B wie Blätter: Liegen nasse Blätter auf der Straße, rutscht man schnell mal aus. Darum haben die Leute von der Stadtreinigung im Herbst viel zu tun. Zum Beispiel in der deutschen Hauptstadt Berlin: Dort sind derzeit 2000 Mitarbeiter unterwegs. Sie sollen die Blätter einsammeln und wegräumen. Aus den Blättern wird dann Kompost gemacht.

S wie Sonne: Die Sonne lässt sich im Herbst von Tag zu Tag weniger blicken. Abends wird es deshalb immer früher dunkel. Der Tag mit dem wenigsten Tageslicht ist der 21. Dezember. Mit diesem Tag endet der Herbst im Kalender und der Winter beginnt.

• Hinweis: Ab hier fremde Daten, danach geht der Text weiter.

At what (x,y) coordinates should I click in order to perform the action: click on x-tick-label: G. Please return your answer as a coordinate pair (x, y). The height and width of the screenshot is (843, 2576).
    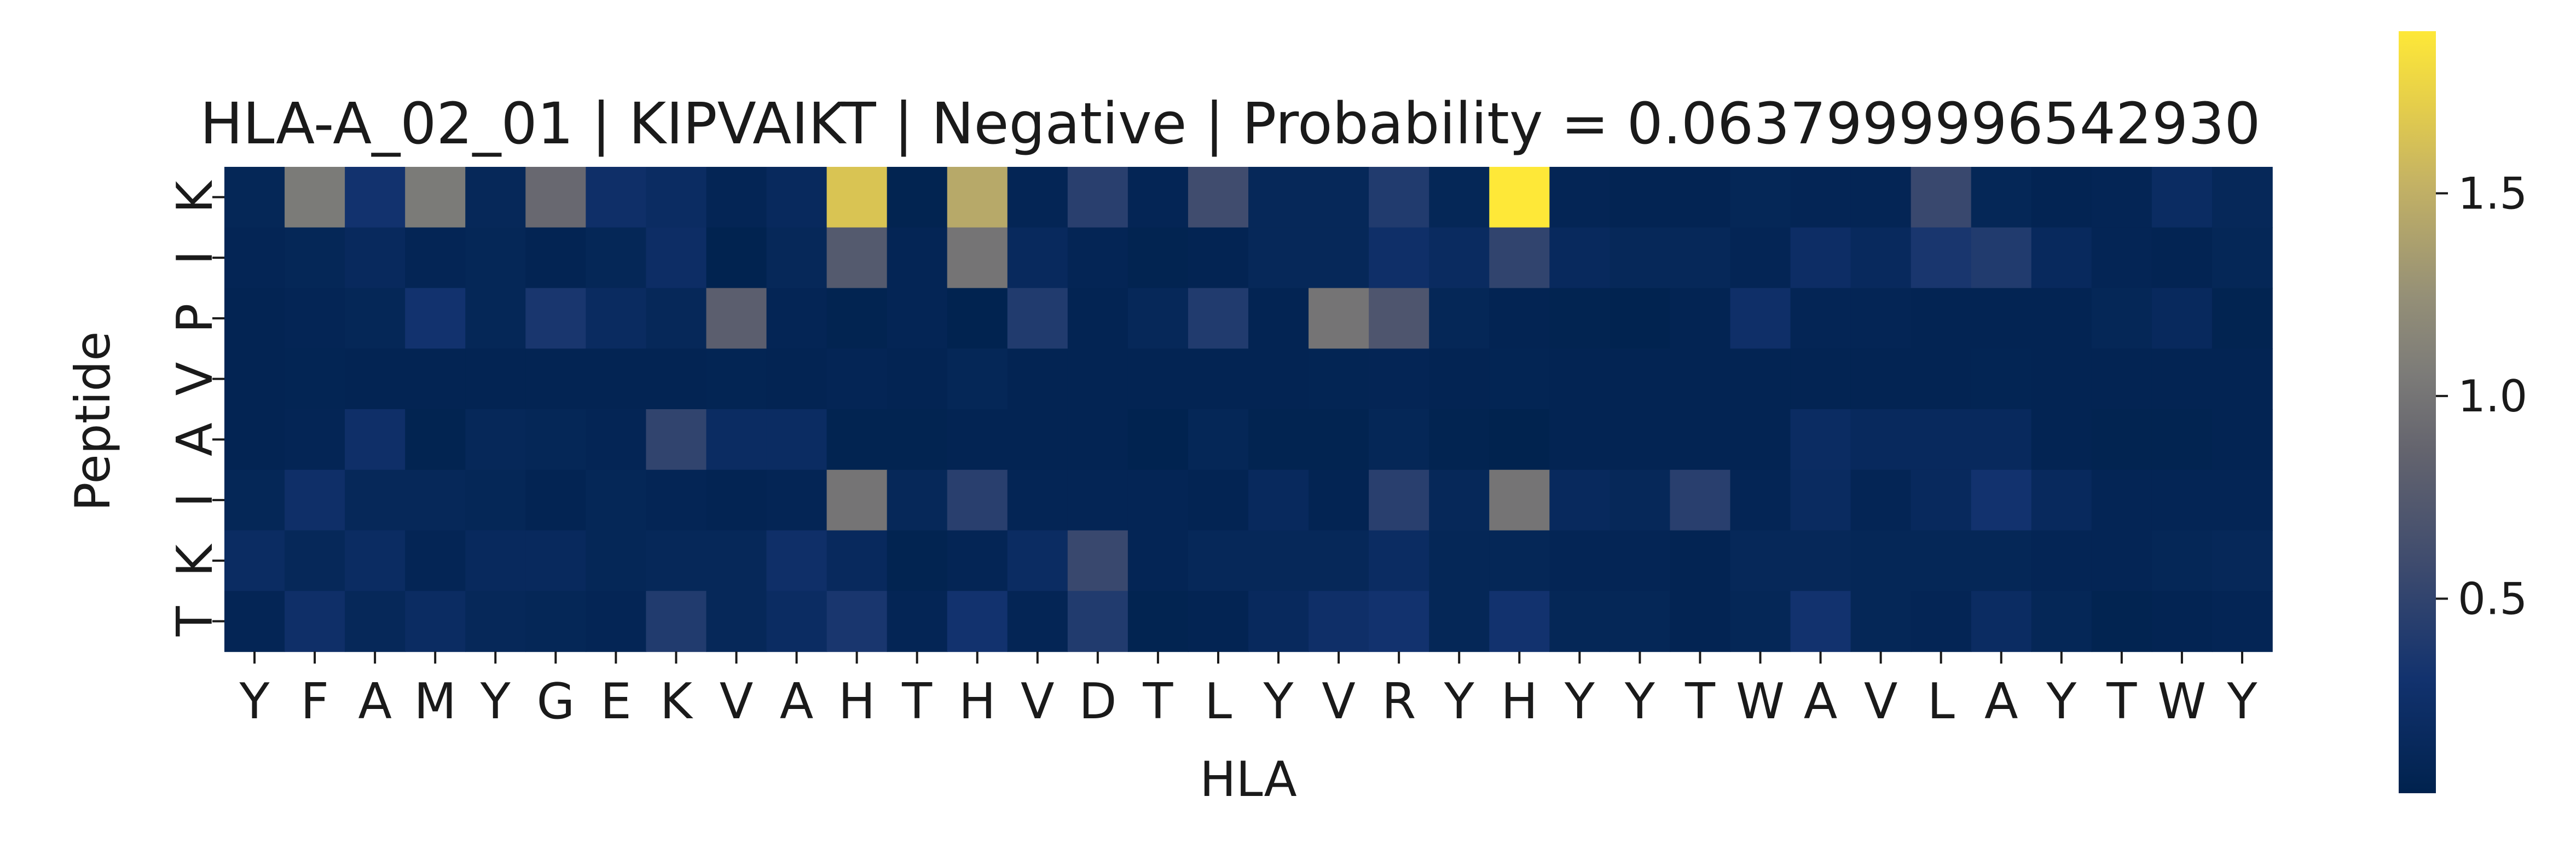
    Looking at the image, I should click on (556, 702).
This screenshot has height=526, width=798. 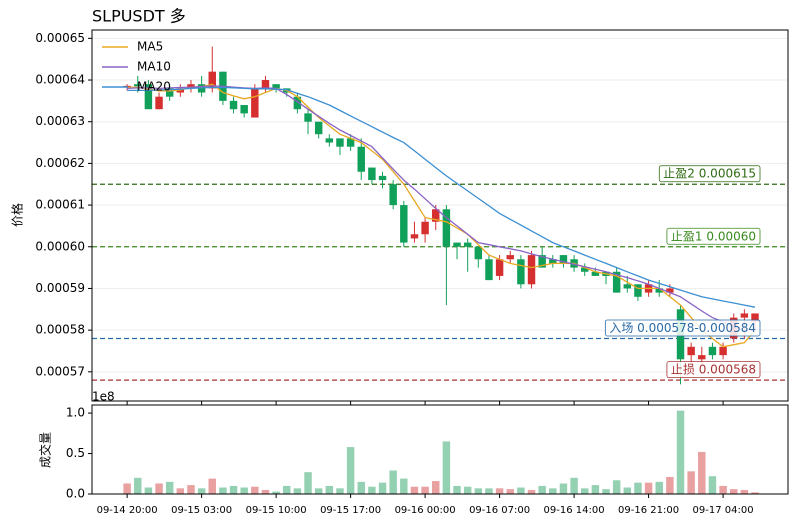 I want to click on volume-axis-label: 成交量, so click(x=46, y=450).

T wie trüb und nebelig: Nebel sieht man im Herbst öfter. Im Herbst ist es tagsüber oft noch warm. Nachts ist es schon sehr kalt. Warme Luft kann viel Feuchtigkeit aufnehmen, das ist Wasserdampf. Kalte Luft kann das nicht so gut. Wird es also in kurzer Zeit kälter, wird der Wasserdampf in der Luft zu kleinen Wassertropfen. Nebel ist also nichts anderes als eine Wolke winziger Tröpfchen.